A year after Assad seemed ready to run, he looks not only able to survive but beat down a widespread Sunni Muslim insurgency. His guardian angels are Russia and Iran's ruling mullahs. Russia's jet bombing has been especially decisive in isolating Aleppo and routing rebels.

Last year, US President Barack Obama dismissed Putin's intervention as a descent into quagmire, and it may eventually turn out to be so. But for the moment, Secretary of State John Kerry is left to practically beg Putin to lay off. The US dream of an Assad-free Syria, replaced by some sort of inclusive government, seems distant. Dead also is the idea that Iran, which after the nuclear program deal was welcomed into what's called the global community, would opt out of military activity in the Middle East.

It was always clear that Iran would not easily give up its hold on Syria. Even if Assad somehow was persuaded to leave, Iran would want someone in his place who was as pliable (read: willing to keep its arms supply to its Hezbollah ally in Lebanon open). There's a sectarian aspect, too. Surrendering Syria would have meant the end of revolutionary Tehran's aim to spread Shiite Islamic influence into the heart of the Sunni Muslim Arab world. So Syria's Alawite minority, of which Assad is a member, has to remain in charge of the Sunni-majority country.

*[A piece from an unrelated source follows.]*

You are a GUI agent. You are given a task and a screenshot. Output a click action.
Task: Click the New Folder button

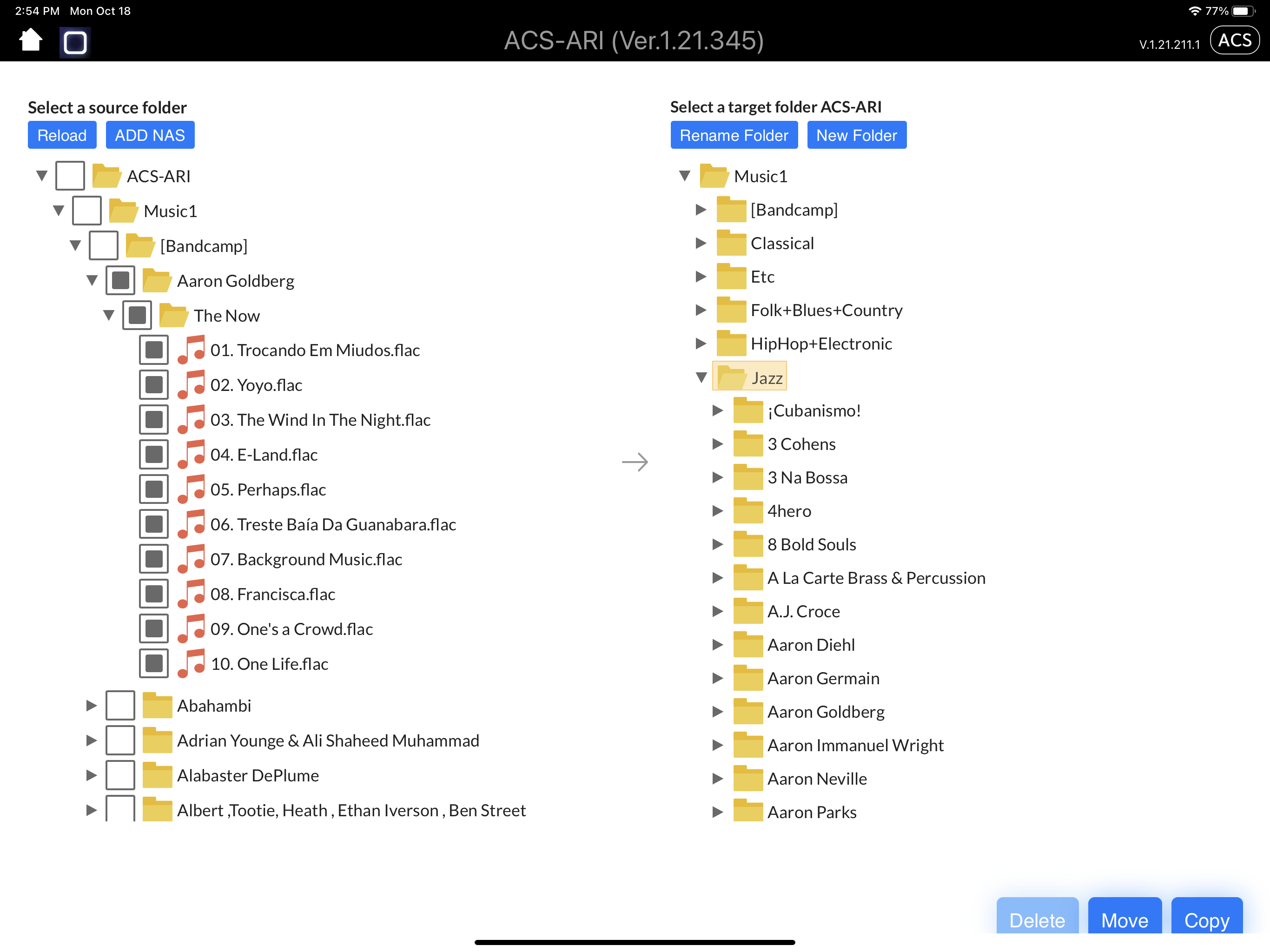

Russian stakes seem much less vital than Iran's. Keeping a Mediterranean naval base, that Russia may have not lost anyway, hardly justifies the destruction its planes are wreaking on Syria.

On the other hand, Putin has thrown the West and Middle Eastern allies into general disarray. He undoubtedly takes great pleasure in that. Europe is quaking under a migrant onslaught. Turkey has been hit by multiple terror attacks. And the US is caught up in sterile election debates about the horror of Syria without anyone offering clear ideas of what to do about it.

Putin's tactics in Syria are remarkably similar to ones he used to subdue a separatist rebellion in Chechnya in 1999 and 2000. His army pulverized the Chechen capital, Grozny, with artillery and jet bombing. Troops surrounded the city in an air-tight siege. Civilians fled, leaving the city as a free-fire zone.

The same is happening at Aleppo, with Russian air power carrying much of the freight. Rebels say multiple bombing runs take place every hour. Syrian troops, backed by Hezbollah soldiers and Iranian-sponsored militias have surrounded the city. The West and Turkey may be horrified by the stream of refugees from the city, but for Putin, that's a good sign. Let Turkey and Europe worry about refugees.

Neighboring players in the region that have intervened one way or another are reluctant to forcefully help their rebel friends. Saudi Arabia is tied up in their own misguided Yemen bombing adventure. Turkey is mostly interested in bombing Syrian Kurds. Jordan is weak. And of course, all lack any sense of direction from Washington, nominal ally of all and leader of the Assad-must-go team. Obama has substituted an ineffective campaign against the Islamic State for an overall Syria policy.

It can be said that George Bush's war in Iraq opened Baghdad to Iranian domination. Obama's indecisiveness (or decision not to be decisive) guarantees Iran's ability to call the shots in Syria.

How, you may ask, can all this happen in the middle of Geneva peace talks, which have been suspended because of the Aleppo onslaught? Maybe the Vietnam War offers some perspective: from 1969 on, the US and North Vietnamese alternately escalated and eased military activity while peace negotiations dragged on and off; the US was especially active in launching massive bomb campaigns to encourage North Vietnam to accept an accord. It's pretty clear that Putin does not consider negotiations and bombing to be contradictory.

The destruction of Syria is awful. Tens of thousands of Syrians have been killed. Hundreds of thousands of refugees are homeless, in and outside of Syria. City after city has been devastated. And now Aleppo, which in the last years of pre-insurgency Syria experienced a kind of commercial renaissance, is being battered. The renaissance is long over; welcome to the Dark Ages.

It's still hard to see how an Assad government can reconstruct Syria, both physically and politically, after the war should he, the Russians and Iran prevail. But that seems not to matter. Aleppo, however battered, is a trophy for the three.